Catholics and the Orthodox see the primary repository of divine revelation (in the sense which Protestants call "special revelation", i.e., as distinguished from the revelation embodied in nature) as the Church. The inerrant and inspired Scriptures are the written tradition of the Church (the Church is the New Israel, so this includes the Old Testament), but the Church also expresses divine revelation in liturgy, oral tradition, the Councils and the Magisterium.[note 1] Protestants, on the other hand, tend to find divine revelation primarily in Scripture, though there are some Protestants who think that the Church is the primary respository of revelation, but that this revelation is only found infallibly in the Church's Scriptures.
It is often argued that seeing the Church as primary here makes much sense in light of the fact that the canon of Scripture is defined by the Church.

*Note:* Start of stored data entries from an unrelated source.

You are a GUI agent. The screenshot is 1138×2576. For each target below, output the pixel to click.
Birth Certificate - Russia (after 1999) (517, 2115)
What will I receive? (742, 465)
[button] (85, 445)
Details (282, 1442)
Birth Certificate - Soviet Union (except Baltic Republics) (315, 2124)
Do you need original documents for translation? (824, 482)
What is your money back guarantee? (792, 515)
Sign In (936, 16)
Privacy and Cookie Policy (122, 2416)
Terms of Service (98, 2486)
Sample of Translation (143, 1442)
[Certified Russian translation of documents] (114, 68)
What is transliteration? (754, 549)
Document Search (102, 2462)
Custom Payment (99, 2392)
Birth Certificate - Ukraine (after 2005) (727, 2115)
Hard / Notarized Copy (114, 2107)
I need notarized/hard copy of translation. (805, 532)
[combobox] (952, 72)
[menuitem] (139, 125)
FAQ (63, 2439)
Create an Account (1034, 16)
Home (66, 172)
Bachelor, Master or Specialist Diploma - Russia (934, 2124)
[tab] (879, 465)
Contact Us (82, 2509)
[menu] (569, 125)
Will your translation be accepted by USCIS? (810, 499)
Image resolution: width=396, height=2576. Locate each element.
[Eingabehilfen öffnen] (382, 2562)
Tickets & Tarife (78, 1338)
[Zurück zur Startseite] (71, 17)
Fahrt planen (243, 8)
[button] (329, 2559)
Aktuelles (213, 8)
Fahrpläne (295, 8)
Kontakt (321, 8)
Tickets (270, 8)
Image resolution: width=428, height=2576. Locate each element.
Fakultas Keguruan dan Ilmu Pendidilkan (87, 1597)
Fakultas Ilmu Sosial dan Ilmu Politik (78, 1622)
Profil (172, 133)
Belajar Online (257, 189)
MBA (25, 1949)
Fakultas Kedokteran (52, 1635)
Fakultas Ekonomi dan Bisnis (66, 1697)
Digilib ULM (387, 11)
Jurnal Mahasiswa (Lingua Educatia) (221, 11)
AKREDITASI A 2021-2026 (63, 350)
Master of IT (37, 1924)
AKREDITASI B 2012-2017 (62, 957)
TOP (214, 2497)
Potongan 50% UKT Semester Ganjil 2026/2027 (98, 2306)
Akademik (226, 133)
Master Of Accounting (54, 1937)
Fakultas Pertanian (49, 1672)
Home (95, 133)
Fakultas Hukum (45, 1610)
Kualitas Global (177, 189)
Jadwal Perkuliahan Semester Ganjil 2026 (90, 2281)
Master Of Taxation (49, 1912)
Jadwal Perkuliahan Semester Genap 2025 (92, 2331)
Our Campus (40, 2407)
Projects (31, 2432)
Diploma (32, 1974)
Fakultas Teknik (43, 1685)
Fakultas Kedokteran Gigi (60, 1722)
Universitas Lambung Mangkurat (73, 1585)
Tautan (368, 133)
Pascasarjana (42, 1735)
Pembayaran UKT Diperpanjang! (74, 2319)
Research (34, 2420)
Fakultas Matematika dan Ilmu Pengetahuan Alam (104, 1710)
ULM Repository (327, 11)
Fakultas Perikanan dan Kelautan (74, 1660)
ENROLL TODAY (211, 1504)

Here I want to suggest a different argument. The primary object of our faithful trust is Jesus Christ. But the Church is the mystical body of Christ. In trusting the Church, we are trusting Christ. Seeing revelation as embodied primarily in the Church fits well with the christological focus of our faith. While, of course, the Holy Spirit who inspires the Scriptures is perfectly trustworthy, New Testament faith is primarily a trust in Jesus Christ. Trust is an interpersonal relation, so it makes sense to distinguish the persons of the Trinity in respect of it. Seeing the Church, the mystical body of Christ, united as such by the Holy Spirit, as the primary respository of revelation fits particularly well with the christological nature of our Christian faith.